La marquise avait écouté ces paroles avec une joie inquiète.

— Ma chère Adélaïde, dit-elle, la Providence a veillé sur vous ; au milieu de votre bonheur, il faut vous souvenir que vous tenez tout de la main de Dieu, il faut songer à lui…

— Ne prêchons pas, ma sœur ! interrompit Mme Godefroi avec une bonhomie tant soit peu railleuse ; si vous tentiez de me convertir, je serais obligée de me défendre par des argumens qui vous scandaliseraient. Rappelez plutôt mon neveu ; je veux que cet enfant s’habitue à voir sa tante.

Un moment après, Estève entra au salon avec un homme âgé, d’un extérieur grave, et qui portait l’habit ecclésiastique.

— Ma sœur, je vous présente M. l’abbé Girou, dit la marquise en se levant à demi pour saluer le prêtre ; nous lui avons de grandes obligations. Il a bien voulu se charger de l’éducation de mon fils, et Estève lui doit tout ce qu’il sait, tout ce qu’il est ; il lui doit d’avoir à son âge plus de sagesse et de piété que bien des jeunes gens élevés dans le monde.

Mme Godefroi salua froidement l’abbé et jeta rapidement sur lui un regard observateur, sévère, presque dédaigneux. La vieille femme philosophe professait une franche aversion pour les prêtres en général, et l’abbé Girou lui était suspect en particulier par la position qu’il semblait avoir prise dans la maison de sa sœur. Sans paraître faire plus d’attention à lui, elle attira Estève près d’elle et dit en le flattant d’un geste affectueux :

— Voyons, mon beau neveu, dites-moi si vous ne seriez pas bien aise de faire un voyage à Paris et de connaître vos cousins Godefroi ? Ne viendriez-vous pas volontiers avec moi quand je partirai ?
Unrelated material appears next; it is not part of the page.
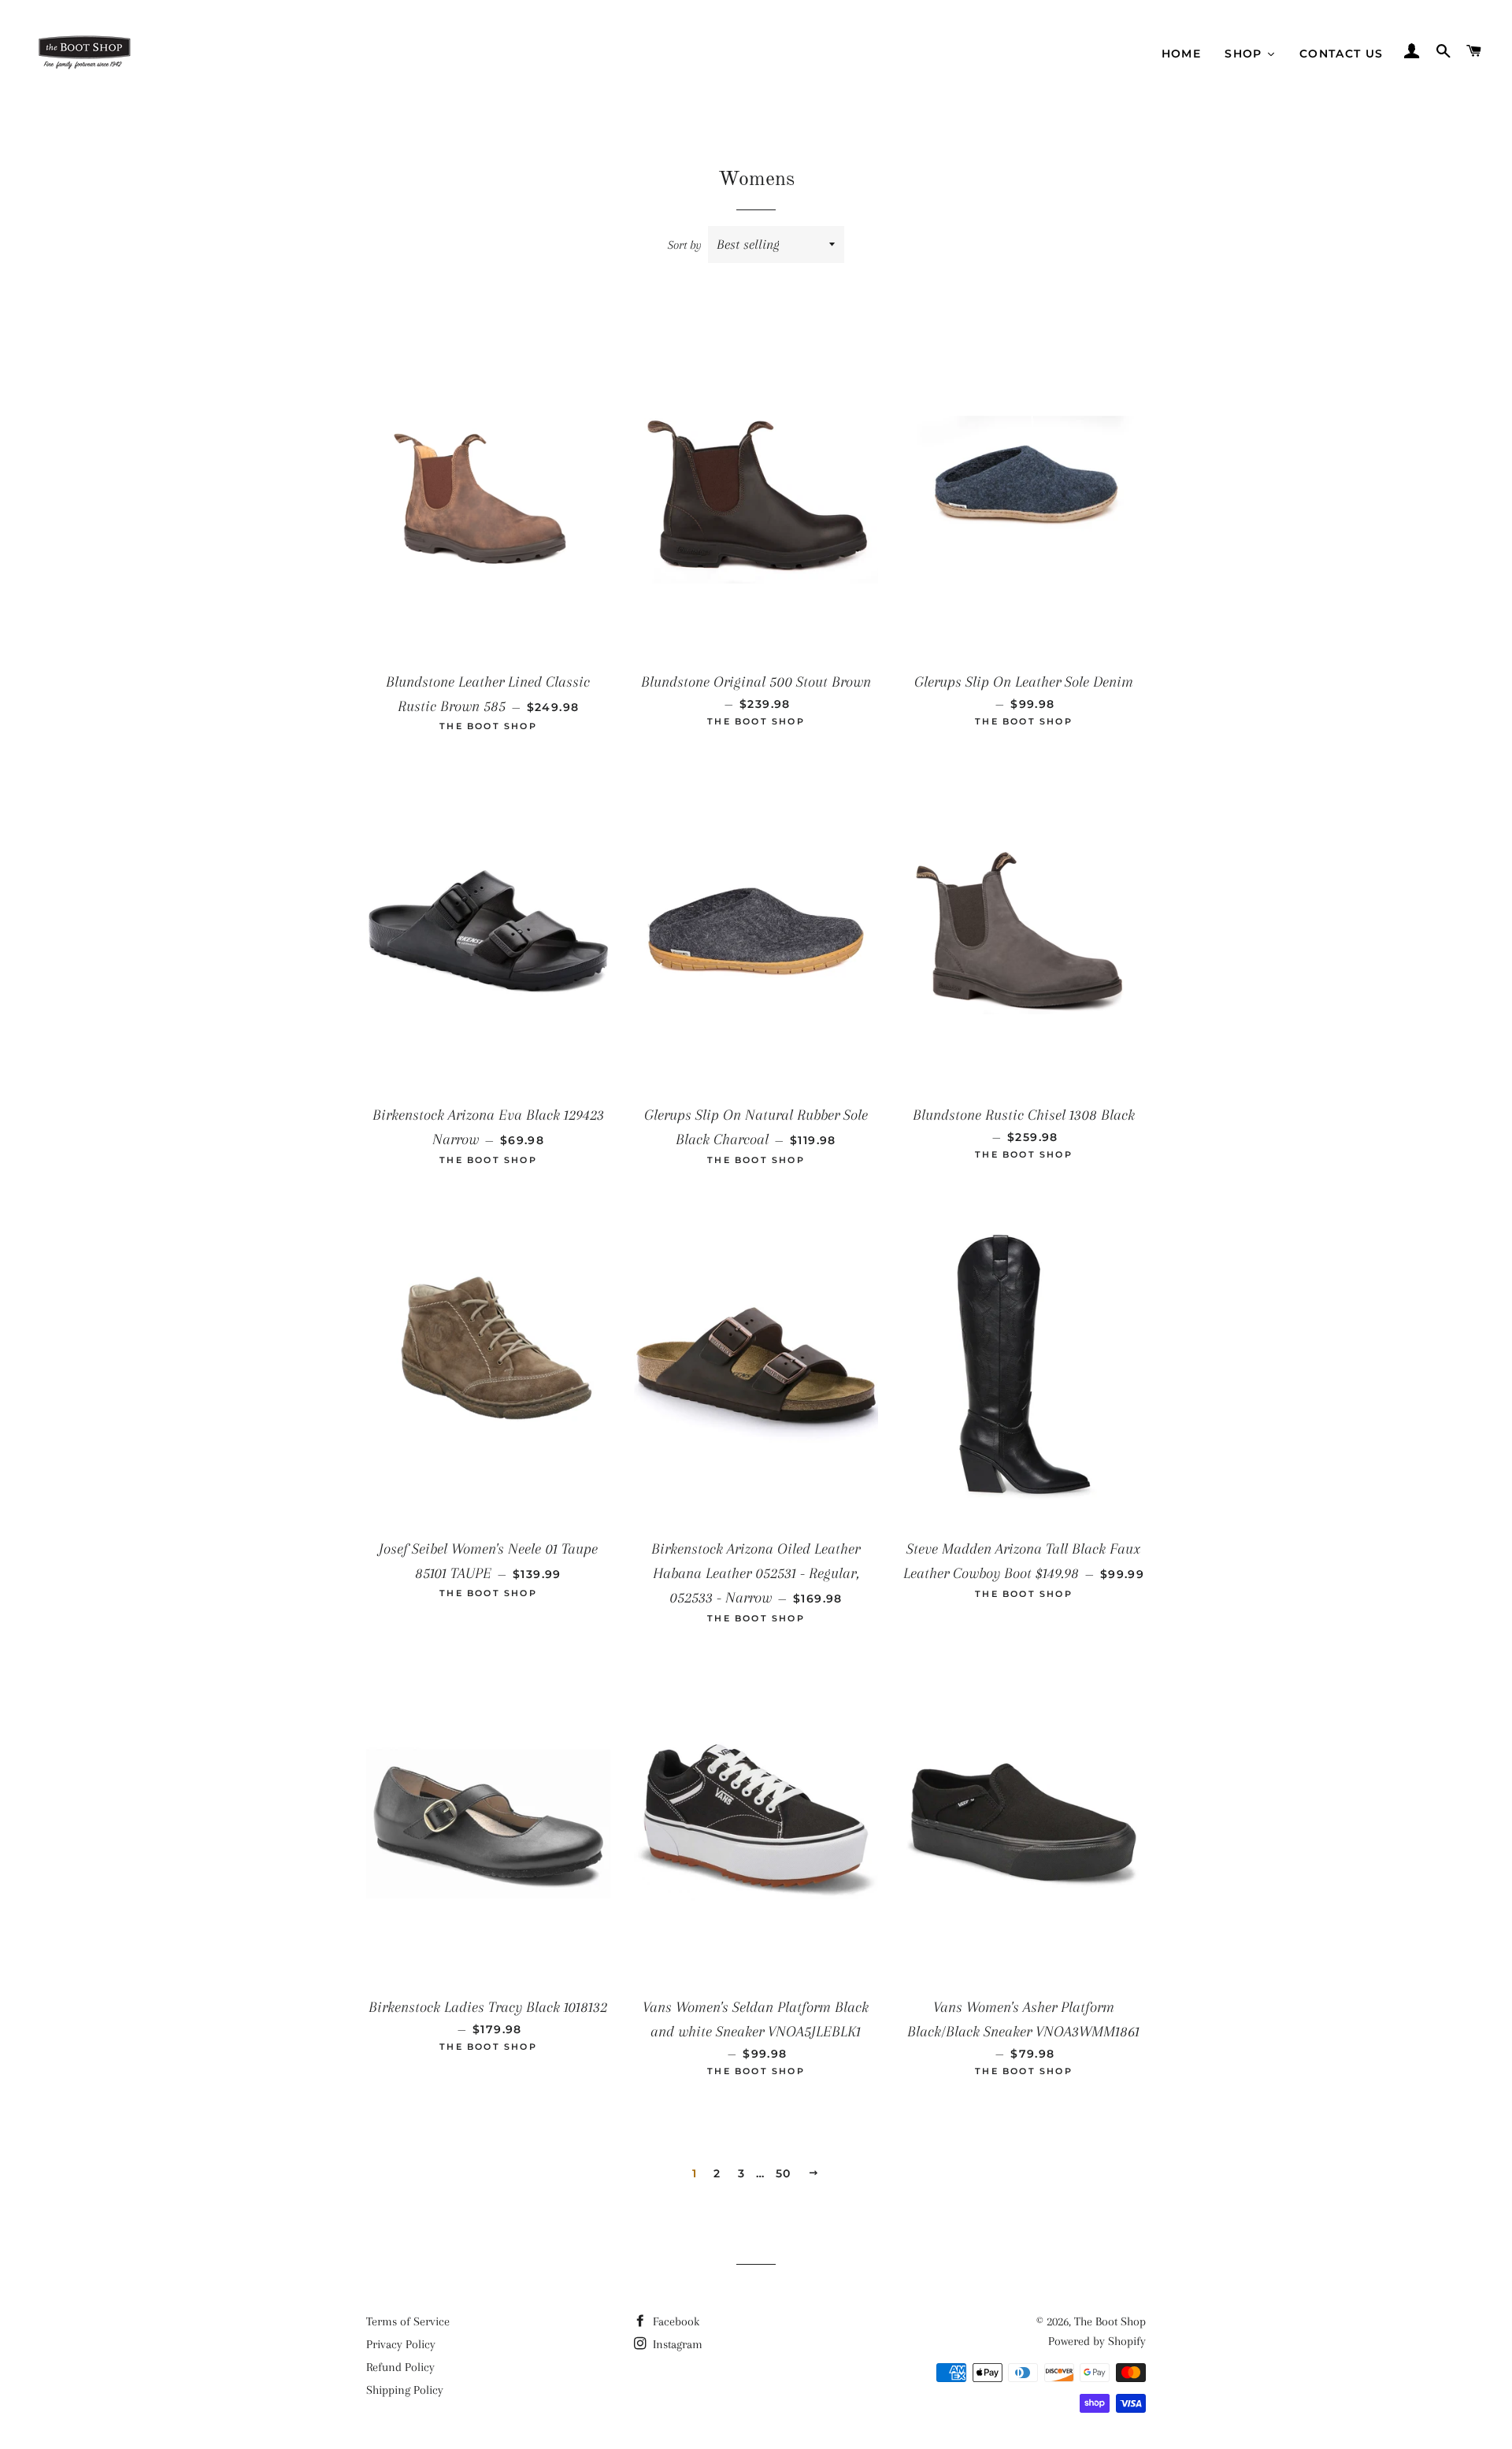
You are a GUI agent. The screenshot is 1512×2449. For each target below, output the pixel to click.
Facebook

L’enfant regarda sa mère, puis son précepteur, et n’osa répondre. Cette soumission, cette obéissance passive, indignèrent Mme Godefroi ; selon ses idées, elle avait sous les yeux la triste victime d’une éducation dirigée d’après des préjugés odieux, des idées absurdes. Il y eut un moment de silence ; la vieille dame était près de manifester hautement son opinion. Elle se tourna vers l’abbé pour l’attaquer de quelque parole mordante ; mais ses yeux rencontrèrent les yeux pleins de mélancolie et de sérénité du vieillard. Il y avait dans la physionomie de cet homme quelque chose qui la désarma à demi ; elle passa la main sur les cheveux d’Estève, et reprit en souriant : — Allons, cher enfant, relevez votre petite tête et répondez-moi : Est-ce que vous ne seriez pas content de voir un peu le monde, de voir les grandes villes ?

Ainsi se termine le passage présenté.